Chief executive of Fletcher Challenge Ltd
- In office 1987–1997

9th Chancellor of the University of Auckland
- In office 2004–2008
- Preceded by: John Graham
- Succeeded by: Roger France

Personal details
- Born: 28 November 1947 (age 78)
- Spouse: Sian Elias
- Alma mater: University of Auckland Stanford University

= Hugh Fletcher (businessman) =

New Zealand businessman

Hugh Alasdair Fletcher (born 28 November 1947) is a New Zealand businessman and former chancellor of the University of Auckland.

==Early life==
Fletcher was the second son born to Sir James Fletcher and Vaughan, Lady Fletcher. After attending Kings College, he gained a BSc 1969 and MCom (Hons) 1974 from the University of Auckland, in addition to an MBA from Stanford University.

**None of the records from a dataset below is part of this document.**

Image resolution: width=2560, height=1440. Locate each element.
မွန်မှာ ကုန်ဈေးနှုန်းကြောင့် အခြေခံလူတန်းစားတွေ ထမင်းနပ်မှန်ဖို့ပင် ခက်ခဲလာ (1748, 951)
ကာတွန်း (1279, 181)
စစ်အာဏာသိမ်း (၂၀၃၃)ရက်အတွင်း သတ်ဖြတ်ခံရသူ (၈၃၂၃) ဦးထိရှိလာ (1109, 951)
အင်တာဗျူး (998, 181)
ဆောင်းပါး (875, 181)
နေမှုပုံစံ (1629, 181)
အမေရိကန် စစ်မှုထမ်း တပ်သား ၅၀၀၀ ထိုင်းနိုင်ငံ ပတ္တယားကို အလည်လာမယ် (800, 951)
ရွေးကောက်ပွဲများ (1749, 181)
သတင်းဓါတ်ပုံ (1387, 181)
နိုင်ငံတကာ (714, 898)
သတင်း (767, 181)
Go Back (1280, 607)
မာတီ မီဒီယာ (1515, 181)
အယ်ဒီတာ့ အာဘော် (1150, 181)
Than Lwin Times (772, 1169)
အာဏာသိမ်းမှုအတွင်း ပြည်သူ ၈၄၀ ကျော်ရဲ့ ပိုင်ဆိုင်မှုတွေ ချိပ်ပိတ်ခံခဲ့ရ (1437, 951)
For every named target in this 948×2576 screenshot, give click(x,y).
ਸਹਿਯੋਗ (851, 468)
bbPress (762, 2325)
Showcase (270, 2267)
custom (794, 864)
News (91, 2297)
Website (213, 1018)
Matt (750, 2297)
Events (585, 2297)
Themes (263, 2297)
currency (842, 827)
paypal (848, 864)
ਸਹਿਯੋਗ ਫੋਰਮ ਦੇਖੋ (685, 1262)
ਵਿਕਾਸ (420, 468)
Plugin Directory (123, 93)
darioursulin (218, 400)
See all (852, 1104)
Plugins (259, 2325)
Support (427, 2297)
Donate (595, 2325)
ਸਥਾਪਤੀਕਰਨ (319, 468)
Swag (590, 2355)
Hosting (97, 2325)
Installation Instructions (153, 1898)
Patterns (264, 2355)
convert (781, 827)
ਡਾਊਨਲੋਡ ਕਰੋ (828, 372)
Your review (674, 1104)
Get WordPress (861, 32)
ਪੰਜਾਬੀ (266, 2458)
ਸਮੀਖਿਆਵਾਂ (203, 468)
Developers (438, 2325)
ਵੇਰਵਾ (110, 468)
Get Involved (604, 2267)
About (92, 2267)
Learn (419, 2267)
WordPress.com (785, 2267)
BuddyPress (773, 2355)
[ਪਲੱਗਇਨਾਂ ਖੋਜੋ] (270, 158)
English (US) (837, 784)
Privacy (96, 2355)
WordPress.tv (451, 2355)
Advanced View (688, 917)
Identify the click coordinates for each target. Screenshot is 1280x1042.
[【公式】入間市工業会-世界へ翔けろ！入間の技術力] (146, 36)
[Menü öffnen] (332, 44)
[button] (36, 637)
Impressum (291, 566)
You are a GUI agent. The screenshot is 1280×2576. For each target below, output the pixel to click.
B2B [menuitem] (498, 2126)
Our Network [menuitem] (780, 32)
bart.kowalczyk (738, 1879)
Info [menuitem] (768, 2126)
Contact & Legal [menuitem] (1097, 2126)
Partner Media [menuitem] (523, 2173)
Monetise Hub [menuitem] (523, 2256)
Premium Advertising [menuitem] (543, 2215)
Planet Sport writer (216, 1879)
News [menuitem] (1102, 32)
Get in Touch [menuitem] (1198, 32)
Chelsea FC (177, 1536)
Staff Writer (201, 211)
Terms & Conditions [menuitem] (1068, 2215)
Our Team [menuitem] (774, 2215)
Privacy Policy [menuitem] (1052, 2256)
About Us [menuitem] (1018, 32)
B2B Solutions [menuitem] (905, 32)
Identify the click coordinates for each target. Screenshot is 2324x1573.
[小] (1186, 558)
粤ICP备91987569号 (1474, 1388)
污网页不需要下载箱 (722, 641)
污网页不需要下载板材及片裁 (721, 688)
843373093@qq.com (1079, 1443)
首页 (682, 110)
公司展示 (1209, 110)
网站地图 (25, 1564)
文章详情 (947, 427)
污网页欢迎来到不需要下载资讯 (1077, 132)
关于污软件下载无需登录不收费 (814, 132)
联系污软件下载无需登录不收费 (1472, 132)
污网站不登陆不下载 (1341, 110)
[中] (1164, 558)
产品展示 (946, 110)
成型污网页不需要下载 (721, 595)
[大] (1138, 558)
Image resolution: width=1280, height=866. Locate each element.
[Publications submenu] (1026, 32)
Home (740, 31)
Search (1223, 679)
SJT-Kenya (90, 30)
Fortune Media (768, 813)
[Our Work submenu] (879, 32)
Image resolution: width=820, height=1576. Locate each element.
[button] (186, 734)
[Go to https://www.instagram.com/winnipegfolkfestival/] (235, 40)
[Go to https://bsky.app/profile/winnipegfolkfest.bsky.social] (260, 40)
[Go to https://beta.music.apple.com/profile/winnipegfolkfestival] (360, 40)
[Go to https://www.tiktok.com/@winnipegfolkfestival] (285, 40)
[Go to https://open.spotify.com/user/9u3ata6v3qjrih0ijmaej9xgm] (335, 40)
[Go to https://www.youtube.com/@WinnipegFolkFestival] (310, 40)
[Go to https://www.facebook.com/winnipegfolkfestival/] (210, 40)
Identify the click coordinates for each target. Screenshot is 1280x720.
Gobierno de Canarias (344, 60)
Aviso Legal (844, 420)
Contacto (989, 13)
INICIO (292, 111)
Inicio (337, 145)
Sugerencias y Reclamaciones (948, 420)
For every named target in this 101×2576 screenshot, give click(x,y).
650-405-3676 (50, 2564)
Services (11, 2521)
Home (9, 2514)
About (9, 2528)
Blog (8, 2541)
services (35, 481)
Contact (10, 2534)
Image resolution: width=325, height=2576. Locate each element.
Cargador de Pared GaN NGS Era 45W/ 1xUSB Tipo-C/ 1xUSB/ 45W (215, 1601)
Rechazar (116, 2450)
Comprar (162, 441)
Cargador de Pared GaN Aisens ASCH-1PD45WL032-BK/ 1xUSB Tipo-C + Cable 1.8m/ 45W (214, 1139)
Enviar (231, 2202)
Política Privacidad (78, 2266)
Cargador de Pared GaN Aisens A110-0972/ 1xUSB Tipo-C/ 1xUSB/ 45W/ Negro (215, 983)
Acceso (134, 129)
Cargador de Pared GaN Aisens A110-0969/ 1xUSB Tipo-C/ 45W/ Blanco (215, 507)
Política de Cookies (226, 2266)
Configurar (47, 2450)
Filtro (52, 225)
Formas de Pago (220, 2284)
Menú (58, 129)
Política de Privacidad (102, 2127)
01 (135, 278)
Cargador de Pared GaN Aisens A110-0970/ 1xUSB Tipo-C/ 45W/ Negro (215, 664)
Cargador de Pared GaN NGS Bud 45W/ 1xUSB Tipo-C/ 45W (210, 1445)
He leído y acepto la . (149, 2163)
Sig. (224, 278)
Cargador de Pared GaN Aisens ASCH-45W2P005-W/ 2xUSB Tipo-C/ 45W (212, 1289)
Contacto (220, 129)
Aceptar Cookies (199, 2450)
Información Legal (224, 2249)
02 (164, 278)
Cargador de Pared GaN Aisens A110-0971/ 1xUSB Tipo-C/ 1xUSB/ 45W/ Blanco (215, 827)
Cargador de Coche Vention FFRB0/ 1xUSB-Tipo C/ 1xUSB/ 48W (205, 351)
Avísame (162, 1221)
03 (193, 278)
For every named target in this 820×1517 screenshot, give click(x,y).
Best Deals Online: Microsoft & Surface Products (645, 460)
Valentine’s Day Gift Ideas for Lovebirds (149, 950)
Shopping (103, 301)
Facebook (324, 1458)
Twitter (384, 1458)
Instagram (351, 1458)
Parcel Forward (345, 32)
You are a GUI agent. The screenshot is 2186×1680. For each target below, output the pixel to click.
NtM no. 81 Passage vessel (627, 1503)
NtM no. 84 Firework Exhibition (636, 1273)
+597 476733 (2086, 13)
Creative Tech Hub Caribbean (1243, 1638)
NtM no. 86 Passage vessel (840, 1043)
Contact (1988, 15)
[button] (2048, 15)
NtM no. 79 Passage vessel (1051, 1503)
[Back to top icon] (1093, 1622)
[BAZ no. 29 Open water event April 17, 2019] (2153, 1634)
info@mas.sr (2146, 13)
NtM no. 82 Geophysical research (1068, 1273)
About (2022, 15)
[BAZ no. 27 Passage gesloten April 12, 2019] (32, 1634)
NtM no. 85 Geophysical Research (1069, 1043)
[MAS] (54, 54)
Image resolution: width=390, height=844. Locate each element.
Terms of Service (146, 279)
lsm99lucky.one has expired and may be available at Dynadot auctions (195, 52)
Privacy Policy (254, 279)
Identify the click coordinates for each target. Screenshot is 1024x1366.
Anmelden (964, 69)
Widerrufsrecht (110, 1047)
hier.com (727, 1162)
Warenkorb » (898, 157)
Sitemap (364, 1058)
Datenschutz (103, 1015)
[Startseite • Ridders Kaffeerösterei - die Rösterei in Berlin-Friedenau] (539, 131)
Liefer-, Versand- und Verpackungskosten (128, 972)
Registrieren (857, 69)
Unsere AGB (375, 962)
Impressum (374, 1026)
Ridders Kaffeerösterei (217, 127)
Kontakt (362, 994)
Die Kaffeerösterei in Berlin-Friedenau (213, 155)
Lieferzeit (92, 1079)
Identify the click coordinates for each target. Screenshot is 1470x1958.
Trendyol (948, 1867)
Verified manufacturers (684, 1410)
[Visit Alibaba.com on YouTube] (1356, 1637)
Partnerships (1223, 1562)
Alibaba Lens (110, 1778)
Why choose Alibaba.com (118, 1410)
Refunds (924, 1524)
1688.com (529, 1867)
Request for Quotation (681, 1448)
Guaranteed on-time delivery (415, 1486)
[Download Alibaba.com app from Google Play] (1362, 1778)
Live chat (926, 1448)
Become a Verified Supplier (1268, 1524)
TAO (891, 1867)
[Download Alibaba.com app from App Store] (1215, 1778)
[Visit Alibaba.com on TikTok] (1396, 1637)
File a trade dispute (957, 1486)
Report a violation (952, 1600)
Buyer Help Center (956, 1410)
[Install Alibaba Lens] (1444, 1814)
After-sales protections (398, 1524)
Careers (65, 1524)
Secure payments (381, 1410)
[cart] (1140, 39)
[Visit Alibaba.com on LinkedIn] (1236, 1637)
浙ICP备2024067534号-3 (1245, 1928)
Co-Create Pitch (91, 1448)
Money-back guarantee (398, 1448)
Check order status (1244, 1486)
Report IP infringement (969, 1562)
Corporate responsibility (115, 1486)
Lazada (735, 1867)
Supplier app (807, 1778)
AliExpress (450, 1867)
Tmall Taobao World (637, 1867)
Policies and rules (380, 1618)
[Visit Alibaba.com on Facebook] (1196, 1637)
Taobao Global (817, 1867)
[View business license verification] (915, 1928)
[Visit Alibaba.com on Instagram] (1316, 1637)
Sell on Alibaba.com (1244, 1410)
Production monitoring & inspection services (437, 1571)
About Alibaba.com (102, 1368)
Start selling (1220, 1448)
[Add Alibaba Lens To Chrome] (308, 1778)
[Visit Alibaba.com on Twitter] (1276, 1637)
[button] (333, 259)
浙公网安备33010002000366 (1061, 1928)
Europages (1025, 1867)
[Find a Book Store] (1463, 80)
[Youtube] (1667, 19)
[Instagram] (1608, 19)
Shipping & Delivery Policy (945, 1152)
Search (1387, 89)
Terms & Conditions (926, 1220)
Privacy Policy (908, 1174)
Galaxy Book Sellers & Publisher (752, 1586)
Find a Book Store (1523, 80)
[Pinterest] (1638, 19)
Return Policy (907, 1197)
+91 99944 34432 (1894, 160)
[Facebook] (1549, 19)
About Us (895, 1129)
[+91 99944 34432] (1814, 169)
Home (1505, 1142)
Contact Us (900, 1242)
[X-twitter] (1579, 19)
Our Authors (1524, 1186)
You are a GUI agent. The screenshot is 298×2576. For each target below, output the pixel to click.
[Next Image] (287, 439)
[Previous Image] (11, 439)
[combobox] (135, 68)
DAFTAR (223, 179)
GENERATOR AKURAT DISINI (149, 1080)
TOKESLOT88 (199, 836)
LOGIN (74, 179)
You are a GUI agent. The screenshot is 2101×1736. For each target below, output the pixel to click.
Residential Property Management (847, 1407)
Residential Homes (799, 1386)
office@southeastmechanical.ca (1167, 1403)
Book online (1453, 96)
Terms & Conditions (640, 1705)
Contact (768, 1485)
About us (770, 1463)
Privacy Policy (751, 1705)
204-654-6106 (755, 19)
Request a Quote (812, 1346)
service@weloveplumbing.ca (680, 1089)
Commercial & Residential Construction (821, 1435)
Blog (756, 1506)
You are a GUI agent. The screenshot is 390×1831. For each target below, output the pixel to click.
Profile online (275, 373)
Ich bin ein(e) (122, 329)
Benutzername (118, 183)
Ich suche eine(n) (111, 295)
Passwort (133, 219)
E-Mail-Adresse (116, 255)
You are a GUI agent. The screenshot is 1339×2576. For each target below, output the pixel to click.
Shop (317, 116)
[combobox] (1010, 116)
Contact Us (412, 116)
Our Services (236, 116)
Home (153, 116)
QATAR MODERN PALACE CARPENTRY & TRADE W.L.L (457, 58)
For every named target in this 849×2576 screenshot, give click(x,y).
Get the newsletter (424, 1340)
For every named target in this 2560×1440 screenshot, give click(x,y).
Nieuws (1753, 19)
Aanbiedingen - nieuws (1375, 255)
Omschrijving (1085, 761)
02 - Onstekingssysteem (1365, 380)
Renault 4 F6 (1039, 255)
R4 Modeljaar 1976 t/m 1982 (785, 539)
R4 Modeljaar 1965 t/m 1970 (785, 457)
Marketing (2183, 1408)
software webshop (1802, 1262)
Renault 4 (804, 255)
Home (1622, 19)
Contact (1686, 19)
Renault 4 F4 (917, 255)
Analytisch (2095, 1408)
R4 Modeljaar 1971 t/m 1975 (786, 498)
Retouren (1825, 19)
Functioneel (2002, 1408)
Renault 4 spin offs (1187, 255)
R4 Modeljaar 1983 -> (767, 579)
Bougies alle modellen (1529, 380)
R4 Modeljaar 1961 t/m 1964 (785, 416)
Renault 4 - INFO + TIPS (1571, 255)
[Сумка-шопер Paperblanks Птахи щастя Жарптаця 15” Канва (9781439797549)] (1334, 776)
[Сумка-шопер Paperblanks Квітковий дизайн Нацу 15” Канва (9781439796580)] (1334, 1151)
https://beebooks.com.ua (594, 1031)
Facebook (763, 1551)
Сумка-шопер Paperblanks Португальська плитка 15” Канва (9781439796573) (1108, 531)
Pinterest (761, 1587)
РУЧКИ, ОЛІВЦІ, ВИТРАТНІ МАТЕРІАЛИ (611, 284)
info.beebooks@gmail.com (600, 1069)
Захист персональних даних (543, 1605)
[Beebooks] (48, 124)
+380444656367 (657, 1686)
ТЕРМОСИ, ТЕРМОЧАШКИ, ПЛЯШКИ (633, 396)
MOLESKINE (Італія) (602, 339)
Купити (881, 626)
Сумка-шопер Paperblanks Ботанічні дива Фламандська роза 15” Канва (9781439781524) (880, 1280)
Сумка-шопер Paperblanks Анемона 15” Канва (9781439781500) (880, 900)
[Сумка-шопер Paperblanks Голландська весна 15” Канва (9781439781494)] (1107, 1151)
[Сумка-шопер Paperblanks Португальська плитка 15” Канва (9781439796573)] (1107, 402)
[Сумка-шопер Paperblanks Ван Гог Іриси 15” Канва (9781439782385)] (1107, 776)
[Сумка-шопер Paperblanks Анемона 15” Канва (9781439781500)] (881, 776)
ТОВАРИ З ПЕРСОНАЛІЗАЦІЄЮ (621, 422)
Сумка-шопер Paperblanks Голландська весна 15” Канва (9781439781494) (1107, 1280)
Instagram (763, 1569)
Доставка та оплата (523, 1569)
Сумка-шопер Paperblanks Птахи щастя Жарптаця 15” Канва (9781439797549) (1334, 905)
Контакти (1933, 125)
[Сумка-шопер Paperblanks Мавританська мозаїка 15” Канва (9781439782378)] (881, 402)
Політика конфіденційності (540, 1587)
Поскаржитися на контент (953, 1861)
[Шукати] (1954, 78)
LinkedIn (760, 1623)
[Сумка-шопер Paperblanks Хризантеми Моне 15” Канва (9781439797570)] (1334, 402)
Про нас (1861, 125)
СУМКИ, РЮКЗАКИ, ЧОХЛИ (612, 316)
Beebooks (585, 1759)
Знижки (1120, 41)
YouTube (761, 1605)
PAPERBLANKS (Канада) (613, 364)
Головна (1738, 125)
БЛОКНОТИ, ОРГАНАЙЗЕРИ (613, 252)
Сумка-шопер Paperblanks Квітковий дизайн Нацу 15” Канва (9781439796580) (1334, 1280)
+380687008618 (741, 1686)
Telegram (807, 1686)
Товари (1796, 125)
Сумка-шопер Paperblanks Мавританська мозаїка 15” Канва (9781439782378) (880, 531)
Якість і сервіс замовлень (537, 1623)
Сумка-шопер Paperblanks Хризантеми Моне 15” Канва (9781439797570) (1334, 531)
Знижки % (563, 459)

Fletcher's wife is the former Chief Justice of New Zealand Dame Sian Elias. His brother Angus Fletcher, who was also involved with the family firm, is ex-husband to former Mayor of Auckland, and City and Government Minister Christine Fletcher. His older brother Jim Fletcher was murdered at his holiday home in the Bay of Plenty in 1993.

==Fletcher Challenge==

Fletcher played a major role in developing New Zealand industry as chief executive of Fletcher Challenge following in the footsteps of his father and grandfather Sir James Fletcher.

Fletcher was a New Zealand Representative on the Trilateral Commission. In 2002, he was appointed to the board of the Reserve Bank of New Zealand. He was subsequently reappointed in 2007. He is also Chair of the board of directors of IAG New Zealand and a board director of Fletcher Building and Vector Limited. In August 2007 he was appointed to the board of Insurance Australia Group.